Departments have embarked on cost-cutting measures in anticipation of a hard line being handed down by Minister of Finance Nicola Willis, to save $1.5b.

In particular, 39 chief executives have been told to make annual savings or either 6.5%, or 7.5% if their staffing has increased more than 50 percent in the six-year term of the Labour-led Government.

Internal Affairs says it’s already cutting back spending on property insurance, security, cleaning and building maintenance. And the Ministry of Education is warning of cuts to core services like school building projects.

Last night, Security Association head Gary Morrison and Insurance Council chief executive Tim Grafton both said the pursuit of short-term savings comes at far greater longterm risk to the public purse and personnel.

“The risks are getting greater,” says Grafton.

In a briefing to its new minister Brooke van Velden, the Department of Internal Affairs says it’s stress-tested possible cuts of 3 percent, 5 percent and 10 percent.

It’s already facing “significant cost pressures” driven by demand for third party services like passports, time-limited funding coming to an end, and ongoing inflationary pressures.

“Given the current fiscal environment, we are putting in place measures to manage and reduce our costs. We already operate in a fiscally constrained environment and will continue to operate with restraint,” the minister is told.

Internal Affairs executives say they’re considering what can be scaled back, deferred or stopped.

They’ve already implemented “targeted reductions” on security, cleaning and maintenance of buildings.

And the department has assumed additional risk by reducing the insurance cover for its property portfolio to keep premiums affordable, they say, and commenced work on the development of a medium to long-term risk financing strategy.

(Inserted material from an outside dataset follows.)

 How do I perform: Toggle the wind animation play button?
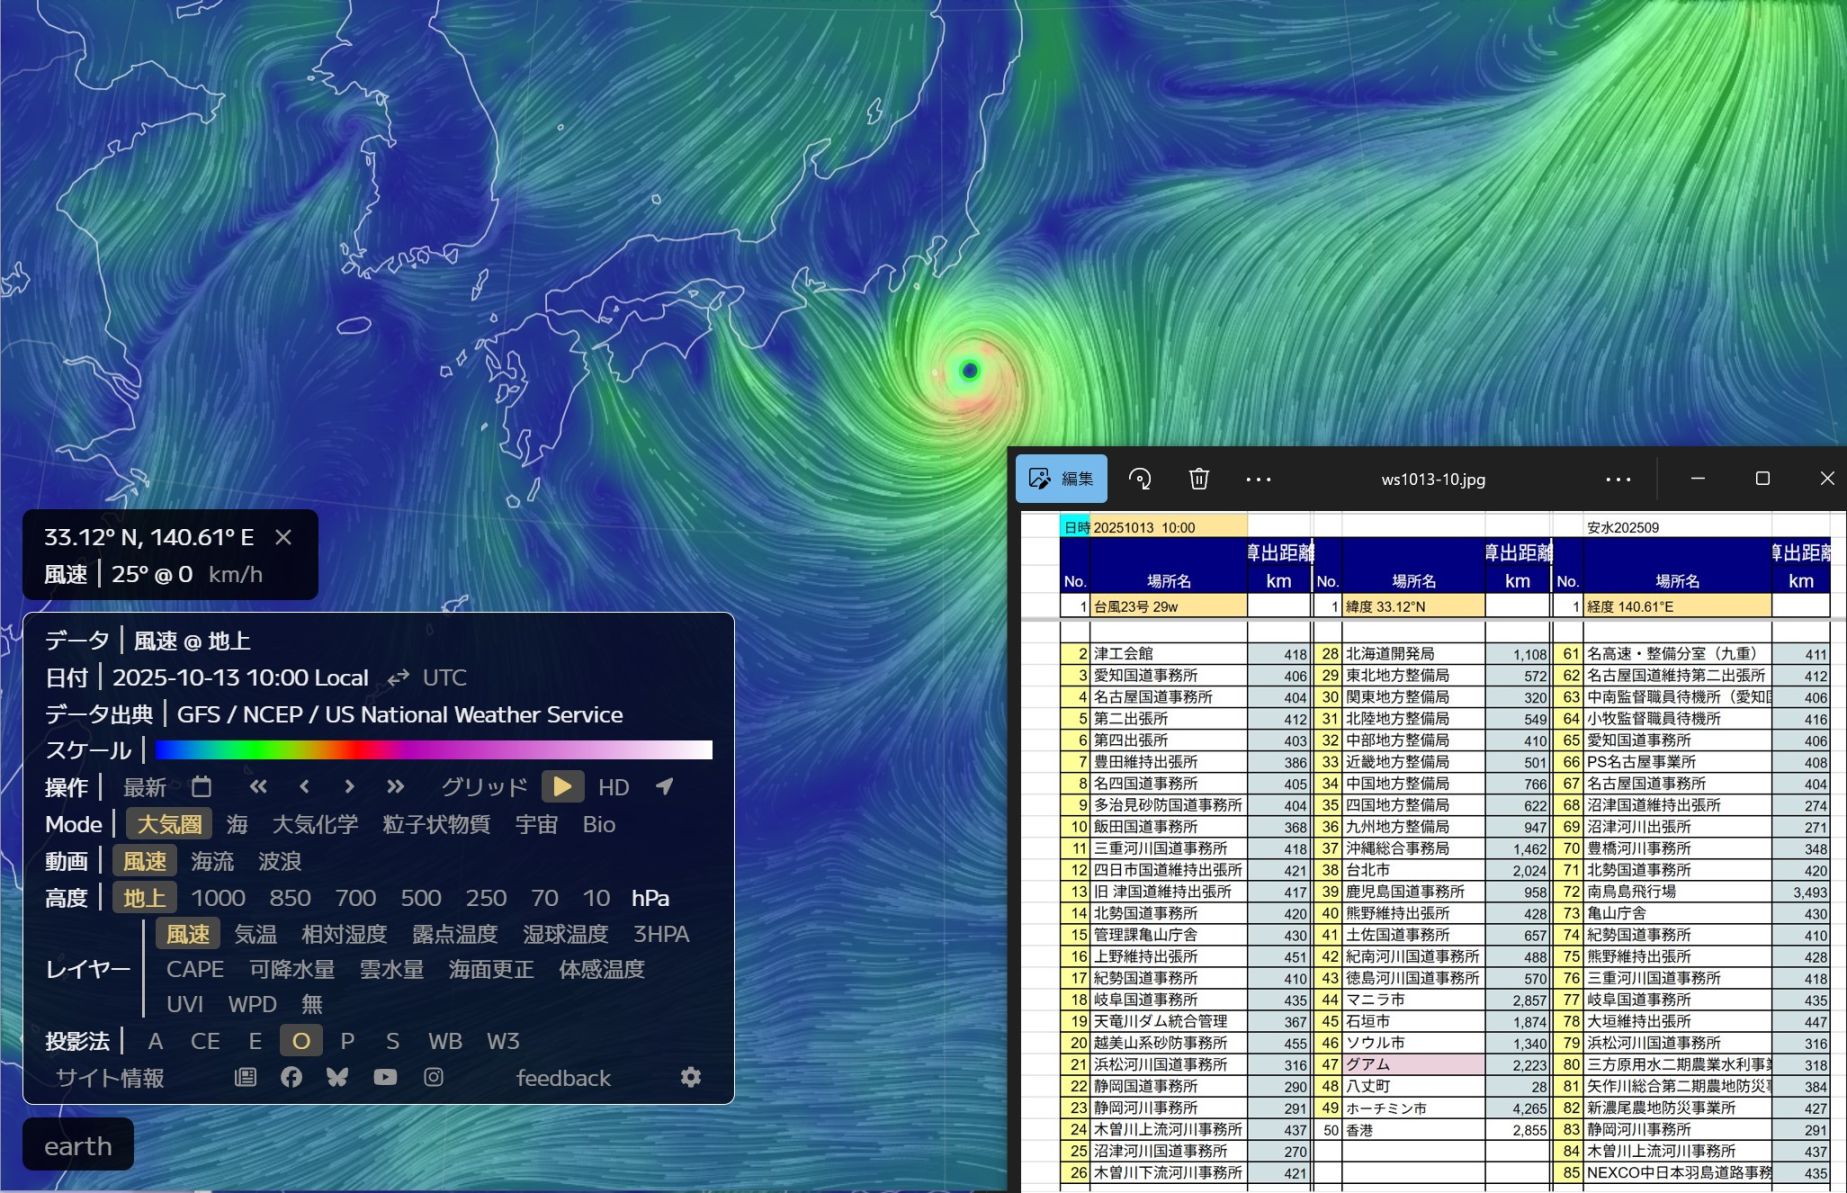(x=562, y=787)
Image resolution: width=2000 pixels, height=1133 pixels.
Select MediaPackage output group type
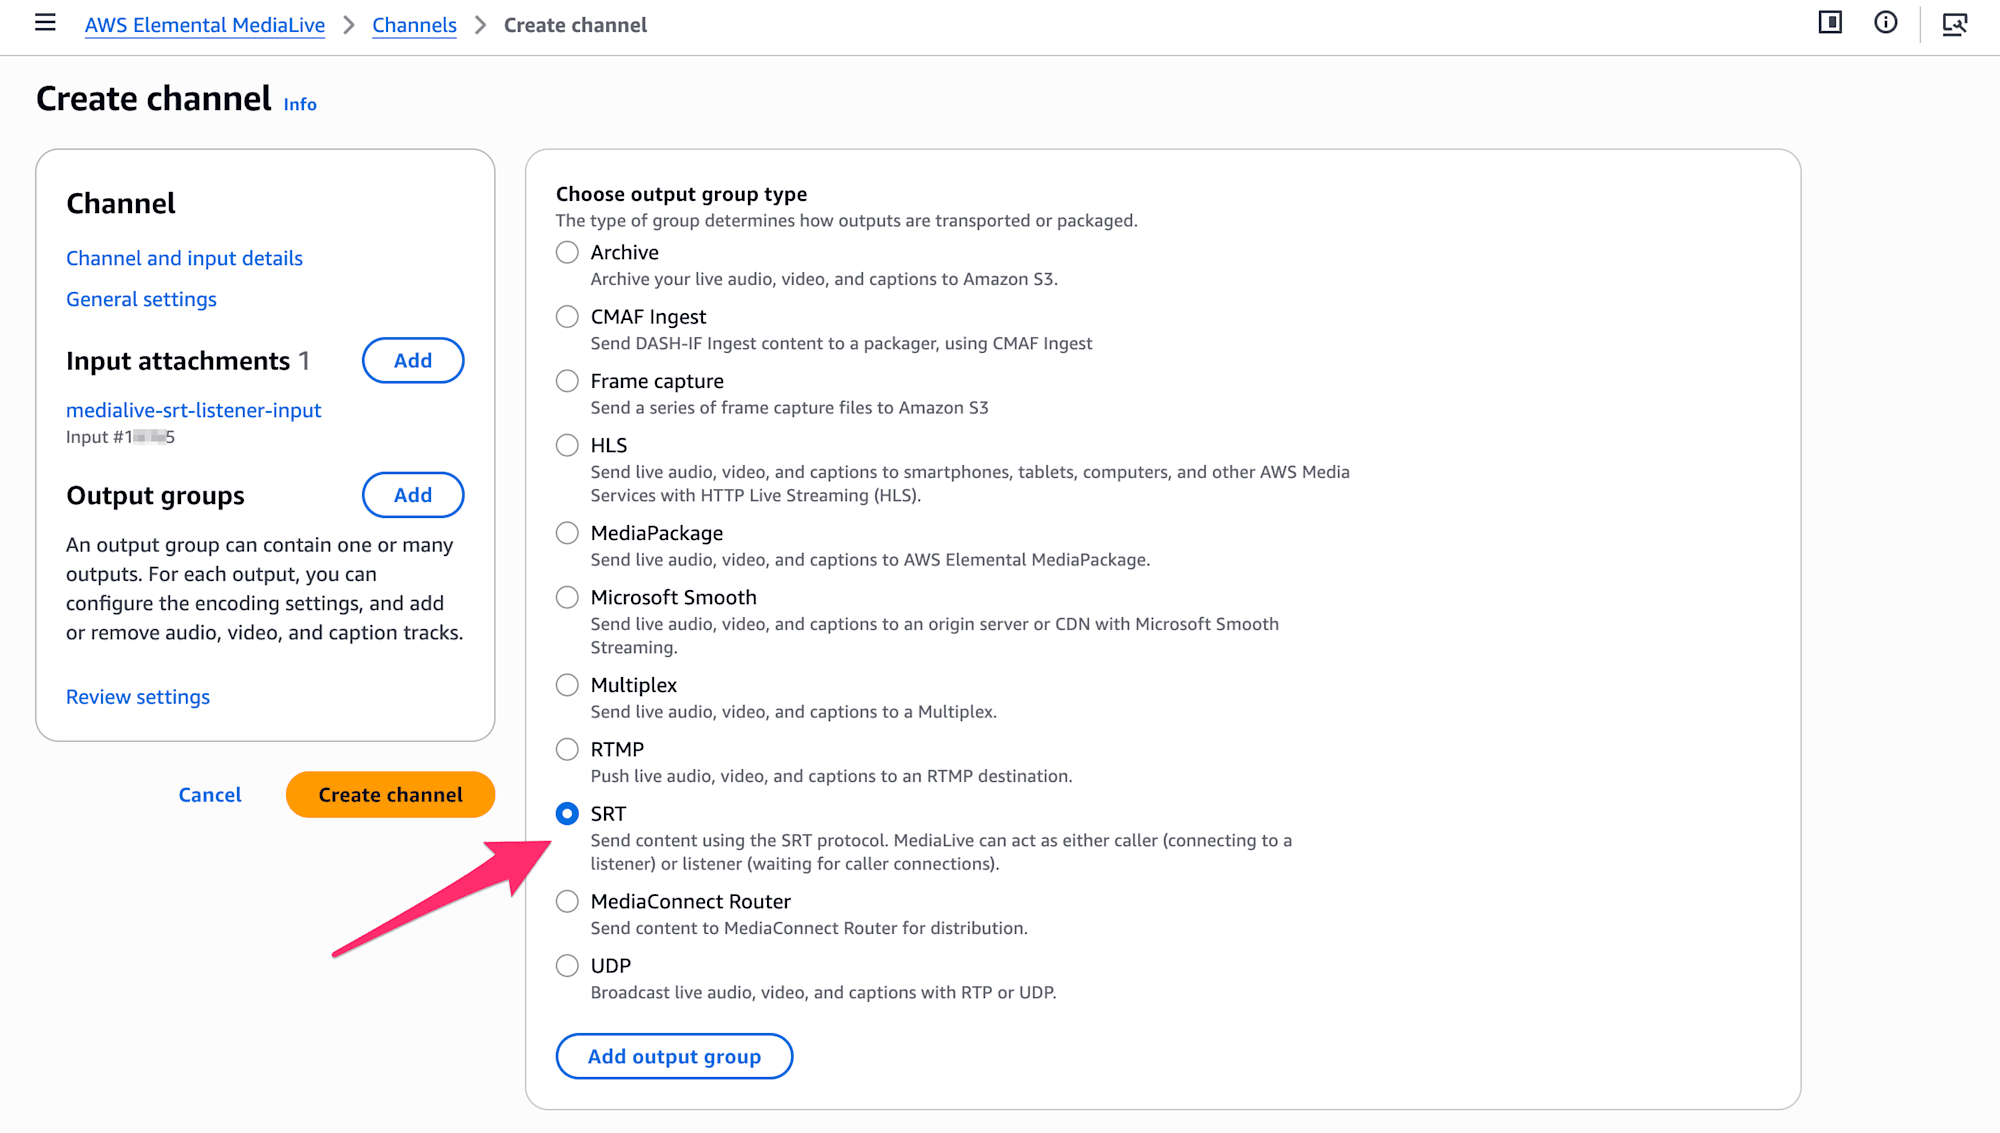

The Ministry of Education, too, has briefed its new minister Erica Stanford on its saving programme. It’s already required to find $70 million in permanent baseline savings each year from 2024/25 – that’s equivalent to 15-17 percent cuts to core spending. 

National’s further cuts of 6.5 percent need to be discussed in that light. The briefing says further savings will require delaying or stopping school building projects.

MBIE says it’s already identified $126m of operating funding, $150m of economic development contingency funding and $67m of unspent budget from prior years to return to Crown across the next four forecast periods. Those savings are to spending on tourism, science and research.

It’s embarked on a Financial Sustainability and Efficiency Programme to save another $110m.

Other government agencies, though, are pushing back against spending cuts. Both the Police and the Defence Force warns they’re already cut to the bone, and need more investment – not less.

The Public Service Commission, which has oversight of all government departments, warns that careful management will be needed to cut spending without “compromising high quality services to the public”.

Steps such as salary caps or hiring freezes are “blunt instruments” that create perverse incentives or force departments to turn to contractors and consultants instead.

Instead, it suggests more specific options for improving workforce efficiency or more strategic workforce planning. For instance, deployable pools of mobile staff or “in-sourced” consultancy models.

Public servants with skills like policy development should be used across more than one department. And pay and conditions should be aligned across the public service, which would reduce poaching and competition for staff between government departments, driving up salaries.

Duane Leo, the national secretary of the PSA union for civil servants, says Willis should take on board the commission’s warning about blunt instruments. “The minister seems hell bent on ignoring it in this reckless cost cutting drive.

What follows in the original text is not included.